The war on DGJPP bloat again | Helo word sizes | how to save

DOS specific questions.
DOS386
Posts: 798
Joined: Jul 02, 2005 20:55

The war on DGJPP bloat again | Helo word sizes | how to save

Post by DOS386 »

Bloat test, compiling with FreeBASIC 0.18.5, COFF (unless stub specified) sizes in KiB, always aligned to 1/2 KiB :

76.5 - Empty or a few ASM

85.5 - Yeah ... ' ? "Hello world" ' - PRINT costs 9 KiB
87.5 - As above, with "standard" "ERROR: no DPMI" stub
107.5 - As above, with CWSDPMI stub, probably the FB Hello world size :-\
120.5 - As above, only theoretical, HDPMI stub

87 - Added just 2 UBYTE's and one STRING, optionally also ALLOC + COMMAND$(1) (no or 1/2 KiB diff)

112.5 - Added CRT.BI + FOPEN/FREAD/FCLOSE - 26 KiB cost !!!

106.5 - Disabled the globe, :WOW: - 6 KiB saved !!!

At least, now I have my own file I/O code with cost considerably lower than 26 KiB and considerably better support for > 4 GiB files ;-)
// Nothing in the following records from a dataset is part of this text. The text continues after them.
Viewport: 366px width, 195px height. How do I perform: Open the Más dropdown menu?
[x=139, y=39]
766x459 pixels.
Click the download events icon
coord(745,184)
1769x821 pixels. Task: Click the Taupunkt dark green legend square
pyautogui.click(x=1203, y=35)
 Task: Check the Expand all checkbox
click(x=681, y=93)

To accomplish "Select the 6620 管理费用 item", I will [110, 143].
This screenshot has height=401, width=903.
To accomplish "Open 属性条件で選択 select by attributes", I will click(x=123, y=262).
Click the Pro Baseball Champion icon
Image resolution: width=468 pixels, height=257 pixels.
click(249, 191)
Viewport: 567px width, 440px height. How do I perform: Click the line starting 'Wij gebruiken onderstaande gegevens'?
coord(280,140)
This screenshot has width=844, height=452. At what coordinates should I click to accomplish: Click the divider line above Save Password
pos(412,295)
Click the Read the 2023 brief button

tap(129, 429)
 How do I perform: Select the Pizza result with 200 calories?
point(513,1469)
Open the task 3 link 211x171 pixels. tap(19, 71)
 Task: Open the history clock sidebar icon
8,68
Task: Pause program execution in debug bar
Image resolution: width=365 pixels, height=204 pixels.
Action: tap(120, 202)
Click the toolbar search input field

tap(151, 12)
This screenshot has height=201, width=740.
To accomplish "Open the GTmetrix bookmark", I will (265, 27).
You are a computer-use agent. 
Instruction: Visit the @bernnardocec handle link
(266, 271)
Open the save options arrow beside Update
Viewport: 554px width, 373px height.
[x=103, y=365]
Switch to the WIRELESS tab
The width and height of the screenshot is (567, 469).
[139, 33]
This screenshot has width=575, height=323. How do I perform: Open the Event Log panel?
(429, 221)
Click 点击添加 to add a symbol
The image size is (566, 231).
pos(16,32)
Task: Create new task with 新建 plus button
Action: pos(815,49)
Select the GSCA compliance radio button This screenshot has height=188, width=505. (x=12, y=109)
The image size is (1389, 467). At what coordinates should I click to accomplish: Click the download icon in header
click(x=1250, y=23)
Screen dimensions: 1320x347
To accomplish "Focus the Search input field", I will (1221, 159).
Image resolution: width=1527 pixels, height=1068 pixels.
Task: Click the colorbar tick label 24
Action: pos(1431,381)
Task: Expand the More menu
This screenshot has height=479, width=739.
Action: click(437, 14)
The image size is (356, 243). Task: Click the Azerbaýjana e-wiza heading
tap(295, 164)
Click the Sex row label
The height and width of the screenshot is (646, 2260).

Anyway, considering that disabling the globe saves 6 KiB and even prevents bugs, are there maybe other DGJPP "features" that can be disabled ? The exception handling maybe ?
coderJeff
Site Admin
Posts: 4386
Joined: Nov 04, 2005 14:23
Location: Ontario, Canada
Contact:

Post by coderJeff »

From: http://www.delorie.com/djgpp/v2faq/faq8_14.html
( Why are DJGPP .exe files so large? )

The benefits of all that "bloat" can't be realized with small useless "Hello world" programs. However, here's an examples using the tips in that FAQ.

Code: Select all

'' fbc-dos-0.18.5 should compile
'' this to 63,488 bytes

#include "dos/conio.bi"

''
'' don't care about environment variables
''
sub __crt0_load_environment_file cdecl _
  alias "__crt0_load_environment_file" _
  ( _
    byval progname as zstring ptr _
  )
end sub

''
'' don't care about command line arguments
''
sub __crt0_setup_arguments cdecl _
  alias "__crt0_setup_arguments" _
  ( _
  )
end sub

'' ----------------
'' main
'' ----------------

'' write directly to console
cputs( !"Hello world\n" )
To go smaller, means serious messing around in the DJGPP crt startup, FB startup code, and/or writing your own EXE loader and run-time support.
rugxulo
Posts: 221
Joined: Jun 30, 2006 5:31
Location: Usono (aka, USA)
Contact:

Post by rugxulo »

coderJeff wrote: ( Why are DJGPP .exe files so large? )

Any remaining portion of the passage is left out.